Verärgert legte der Krieger einen Silbertaler auf die Theke und ging bebend vor Wut in den Schlafsaal.
"Was hängt da um ihren Hals, Fremder?" fragte mich der junge Wirt.
- "Das sind Flöten. 2 davon habe ich selber geschnitzt. Und das hier, das ist eine Okarina. Eine Tonflöte."
"Können sie nicht ein Lied spielen?" meldete sich einer der Gäste zu Wort, dem die gedrungene Stimmung sichtbar nicht gut bekam.

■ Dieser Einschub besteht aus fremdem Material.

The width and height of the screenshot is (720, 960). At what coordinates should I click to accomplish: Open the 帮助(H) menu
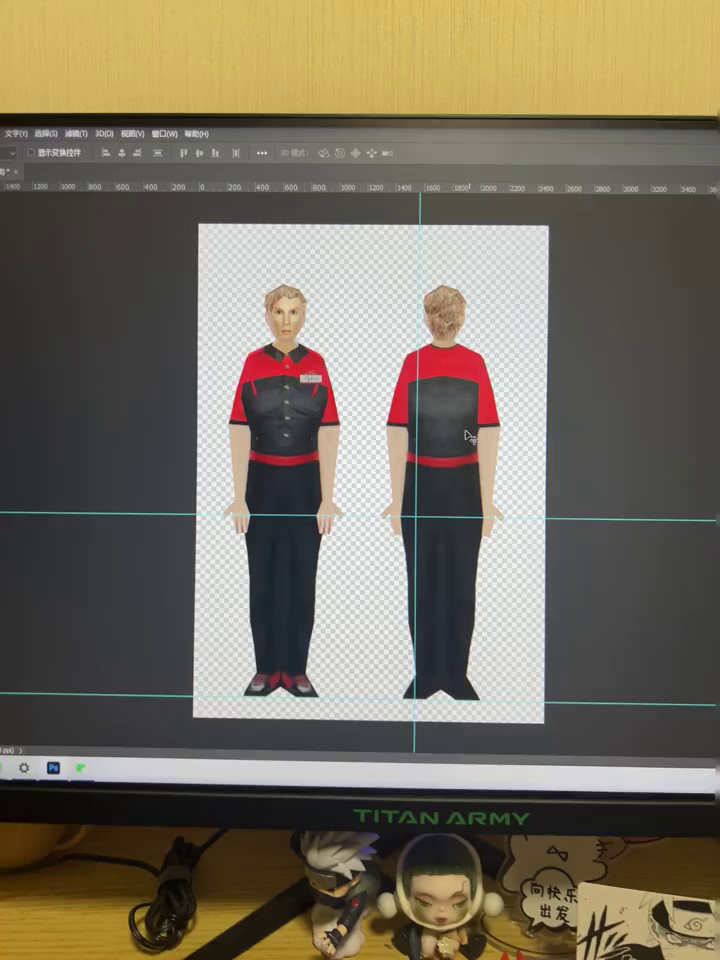pos(195,134)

"Ich stehe in eurer Schuld. Ich werde mein bestes geben.", antwortete ich ehrlich und begann damit, meine Instrumente mit dem Tuch zu trocknen. Ich spielte eine ruhige melancholische Melodie auf der Okaria. Einige erkannten sie: Es war eine Melodie der Heldengesänge von Prinz Gero dem Wagemütigen, der um seinem gefallenem Freund trauerte. Obwohl die Melodie sehr einfach war, ging sie den Menschen doch sehr nahe und ich schaffte es, die Aufmerksamkeit der Menschen im schwarzen Keiler auf mich zu ziehen. Sie fanden Gefallen an dem Lied, obwohl es traurig war. So bemerkten sie nicht, dass ein weiterer Reisender die Schenke betrat. Er war gut gekleidet und schien ein reisender Adliger zu sein, denn seine Haare und sein Bart waren ordentlich geschnitten und er schien viel Wert auf sein Äußeres zu legen. Außerdem hatte er eine Laute dabei.

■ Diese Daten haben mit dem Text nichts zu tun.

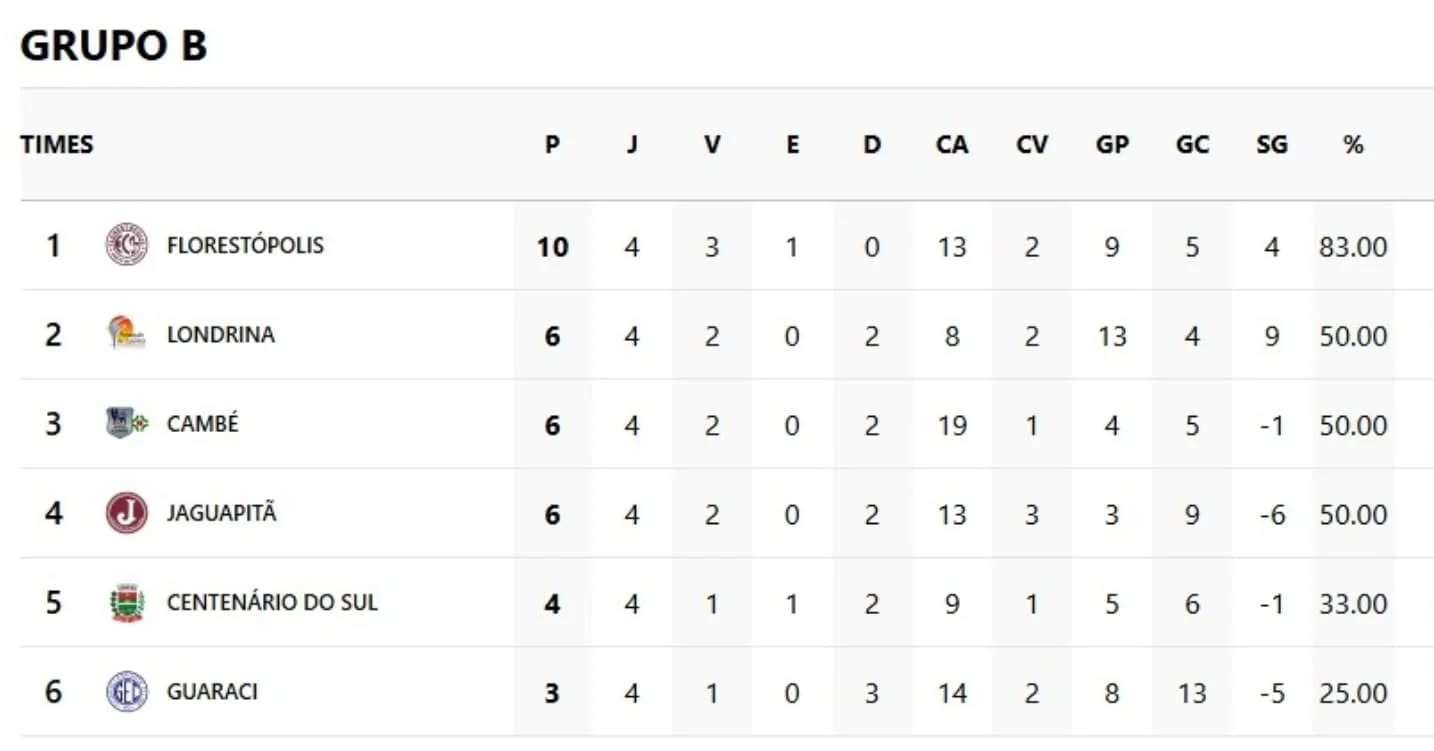The image size is (1434, 751).
Task: Click the Cambé team crest icon
Action: click(x=127, y=423)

- "Willkommen im schwarzen Keiler, werter Barde. Für jeden Barden ist eine Übernachtung heute Abend frei, vorausgesetzt, sie spielen uns ein fröhliches Lied!"

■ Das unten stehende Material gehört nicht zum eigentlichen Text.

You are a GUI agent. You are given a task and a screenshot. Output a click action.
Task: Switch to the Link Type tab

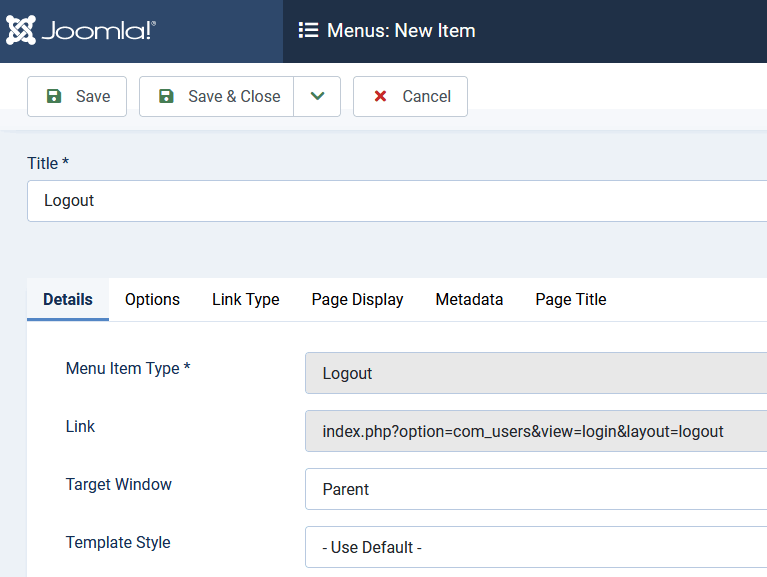[x=245, y=299]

Der Fremde stellte sich der Runde als Davio di Khayothan vor und ich bemerkte, dass ich diese Geste völlig vergessen hatte und tat es ihm gleich.
Nachdem er einen Schnaps getrunken hatte um sich zu wärmen fing er an auf seiner Laute zu spielen und dabei das Lied von der wunderschönen Wirtin von Harben zu singen, die den Gästen schöne Augen machte, sie abfüllte und dann vor die Türe warf. Bereits nach kurzer Zeit klatschten die Gäste im takt mit. Er war ein guter Musiker, dass erkannte ich sofort, doch für ein Lied wie dieses war seine Stimme nicht passend. Nachdem Davio mit seinem Lied fertig war stimmte ich das Lied über die Trinkgewohnheiten der Zwerge an, welches ich selbst gedichtet hatte. Nach jeder Strophe spielte ich eine muntere Melodie auf einer Flöte. Diese Runde ging wieder an mich, denn das Bier schien bei diesem Lied enorm schneller zu fließen, sowohl aus dem Fass, als auch die Kehle der Gäste hinunter.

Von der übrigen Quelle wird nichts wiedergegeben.